Once the line containing "Image resolution: width=1288" is found in the records below, return it and each following line exactly, up to and including the line containing "Task: Click the Availability", and nothing else.

◆ **Dataset entries**
■ ■ ■ ■

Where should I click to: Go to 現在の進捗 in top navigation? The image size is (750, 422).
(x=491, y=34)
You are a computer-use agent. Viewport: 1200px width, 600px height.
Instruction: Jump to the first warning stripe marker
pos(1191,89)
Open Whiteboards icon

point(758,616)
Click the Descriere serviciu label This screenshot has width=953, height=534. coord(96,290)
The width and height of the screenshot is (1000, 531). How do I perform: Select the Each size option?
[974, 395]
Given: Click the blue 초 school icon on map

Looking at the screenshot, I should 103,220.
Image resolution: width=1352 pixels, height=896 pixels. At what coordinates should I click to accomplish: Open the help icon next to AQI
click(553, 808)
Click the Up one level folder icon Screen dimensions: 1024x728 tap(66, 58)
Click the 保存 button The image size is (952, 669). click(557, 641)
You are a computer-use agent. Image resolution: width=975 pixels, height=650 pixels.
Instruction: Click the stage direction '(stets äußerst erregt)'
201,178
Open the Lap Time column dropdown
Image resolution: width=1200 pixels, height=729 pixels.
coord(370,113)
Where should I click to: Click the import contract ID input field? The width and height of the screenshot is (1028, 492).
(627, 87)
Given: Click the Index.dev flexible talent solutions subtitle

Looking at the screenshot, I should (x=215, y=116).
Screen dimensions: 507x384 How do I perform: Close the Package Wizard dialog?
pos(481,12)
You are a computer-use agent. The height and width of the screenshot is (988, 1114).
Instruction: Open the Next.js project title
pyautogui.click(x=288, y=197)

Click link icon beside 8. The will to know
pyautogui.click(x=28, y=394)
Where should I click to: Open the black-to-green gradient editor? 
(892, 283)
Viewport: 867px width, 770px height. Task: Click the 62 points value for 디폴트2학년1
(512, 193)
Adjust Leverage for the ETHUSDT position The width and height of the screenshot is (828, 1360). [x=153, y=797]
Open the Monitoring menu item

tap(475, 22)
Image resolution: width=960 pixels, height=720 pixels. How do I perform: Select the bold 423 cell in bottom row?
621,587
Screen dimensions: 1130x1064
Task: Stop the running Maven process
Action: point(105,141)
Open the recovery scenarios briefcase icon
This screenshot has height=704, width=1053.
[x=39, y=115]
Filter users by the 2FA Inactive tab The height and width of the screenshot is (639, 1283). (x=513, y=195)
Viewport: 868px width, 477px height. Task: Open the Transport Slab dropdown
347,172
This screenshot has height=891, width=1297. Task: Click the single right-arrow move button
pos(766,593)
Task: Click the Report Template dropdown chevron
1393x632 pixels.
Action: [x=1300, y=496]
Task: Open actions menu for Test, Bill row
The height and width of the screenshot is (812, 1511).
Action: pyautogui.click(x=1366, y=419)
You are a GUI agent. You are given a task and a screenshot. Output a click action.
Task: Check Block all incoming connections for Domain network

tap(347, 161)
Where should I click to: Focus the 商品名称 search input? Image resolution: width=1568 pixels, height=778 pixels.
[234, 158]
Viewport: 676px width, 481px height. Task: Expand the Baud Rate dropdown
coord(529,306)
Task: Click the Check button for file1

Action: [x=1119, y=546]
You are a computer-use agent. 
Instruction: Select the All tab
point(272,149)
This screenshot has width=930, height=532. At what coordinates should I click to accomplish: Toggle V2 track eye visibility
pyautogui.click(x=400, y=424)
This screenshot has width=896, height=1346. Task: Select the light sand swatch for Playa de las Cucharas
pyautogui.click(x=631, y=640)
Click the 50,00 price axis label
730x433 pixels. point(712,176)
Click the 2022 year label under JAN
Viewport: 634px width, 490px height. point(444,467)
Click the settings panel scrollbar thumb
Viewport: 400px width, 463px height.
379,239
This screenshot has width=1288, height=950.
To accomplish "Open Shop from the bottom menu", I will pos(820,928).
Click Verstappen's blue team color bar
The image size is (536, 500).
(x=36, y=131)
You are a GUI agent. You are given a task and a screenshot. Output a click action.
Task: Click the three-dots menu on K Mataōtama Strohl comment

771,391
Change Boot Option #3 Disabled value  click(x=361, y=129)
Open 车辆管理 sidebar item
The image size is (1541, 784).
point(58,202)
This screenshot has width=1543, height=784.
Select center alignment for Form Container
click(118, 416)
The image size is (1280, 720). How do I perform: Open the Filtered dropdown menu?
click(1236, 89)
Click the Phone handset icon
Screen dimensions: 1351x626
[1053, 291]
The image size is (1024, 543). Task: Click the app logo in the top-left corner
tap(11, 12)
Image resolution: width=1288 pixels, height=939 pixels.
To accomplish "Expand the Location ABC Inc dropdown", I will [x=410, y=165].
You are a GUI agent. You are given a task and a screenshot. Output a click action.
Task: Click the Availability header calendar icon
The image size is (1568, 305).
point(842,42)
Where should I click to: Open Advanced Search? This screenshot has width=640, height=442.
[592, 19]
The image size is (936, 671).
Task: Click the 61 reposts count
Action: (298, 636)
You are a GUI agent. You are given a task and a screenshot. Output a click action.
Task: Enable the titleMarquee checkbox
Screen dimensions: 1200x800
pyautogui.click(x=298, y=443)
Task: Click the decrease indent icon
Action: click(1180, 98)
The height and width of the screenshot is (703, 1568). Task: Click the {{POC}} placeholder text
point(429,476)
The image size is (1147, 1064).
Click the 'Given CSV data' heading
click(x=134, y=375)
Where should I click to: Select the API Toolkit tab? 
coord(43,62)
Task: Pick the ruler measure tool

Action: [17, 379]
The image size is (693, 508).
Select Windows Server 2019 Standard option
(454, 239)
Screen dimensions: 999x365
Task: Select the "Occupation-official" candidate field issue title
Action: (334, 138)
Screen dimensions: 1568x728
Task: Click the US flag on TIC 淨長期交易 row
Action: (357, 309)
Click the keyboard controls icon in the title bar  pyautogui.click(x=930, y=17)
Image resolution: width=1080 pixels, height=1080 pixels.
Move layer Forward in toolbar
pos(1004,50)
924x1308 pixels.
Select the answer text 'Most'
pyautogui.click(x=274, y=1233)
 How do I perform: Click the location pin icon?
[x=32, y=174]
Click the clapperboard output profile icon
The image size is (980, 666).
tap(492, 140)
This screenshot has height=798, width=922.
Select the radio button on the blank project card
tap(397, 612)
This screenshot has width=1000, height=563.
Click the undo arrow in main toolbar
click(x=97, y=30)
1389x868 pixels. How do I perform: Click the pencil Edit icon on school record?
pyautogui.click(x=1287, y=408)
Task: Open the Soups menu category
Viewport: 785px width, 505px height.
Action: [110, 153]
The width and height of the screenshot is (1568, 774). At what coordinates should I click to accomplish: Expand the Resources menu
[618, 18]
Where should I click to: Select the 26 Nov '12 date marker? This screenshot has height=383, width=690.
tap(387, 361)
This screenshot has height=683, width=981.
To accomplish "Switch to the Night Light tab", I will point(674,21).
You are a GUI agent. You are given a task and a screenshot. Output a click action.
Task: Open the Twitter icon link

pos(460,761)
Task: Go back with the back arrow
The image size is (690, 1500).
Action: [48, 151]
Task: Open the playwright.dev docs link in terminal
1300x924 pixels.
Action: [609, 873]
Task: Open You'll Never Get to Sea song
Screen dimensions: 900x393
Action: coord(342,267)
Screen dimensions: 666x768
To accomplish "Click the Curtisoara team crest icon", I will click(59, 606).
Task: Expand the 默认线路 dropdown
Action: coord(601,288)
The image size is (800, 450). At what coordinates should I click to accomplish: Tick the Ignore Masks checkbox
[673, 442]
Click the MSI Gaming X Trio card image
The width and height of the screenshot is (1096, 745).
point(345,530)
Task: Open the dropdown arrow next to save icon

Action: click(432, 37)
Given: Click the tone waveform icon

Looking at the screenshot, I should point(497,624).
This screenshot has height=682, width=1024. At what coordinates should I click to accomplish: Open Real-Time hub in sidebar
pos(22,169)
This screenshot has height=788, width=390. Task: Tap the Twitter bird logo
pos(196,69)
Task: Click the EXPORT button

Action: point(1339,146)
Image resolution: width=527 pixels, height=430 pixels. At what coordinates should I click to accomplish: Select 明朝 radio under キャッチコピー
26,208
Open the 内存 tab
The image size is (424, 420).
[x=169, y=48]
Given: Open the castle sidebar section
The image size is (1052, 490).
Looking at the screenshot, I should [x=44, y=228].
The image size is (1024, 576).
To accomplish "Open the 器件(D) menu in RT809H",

■ ■ ■ ■

◆ **Exercise response**
Image resolution: width=1288 pixels, height=939 pixels.
To accomplish "Expand the Location ABC Inc dropdown", I will [x=410, y=165].
You are a GUI agent. You are given a task and a screenshot. Output a click action.
Task: Click the Availability header calendar icon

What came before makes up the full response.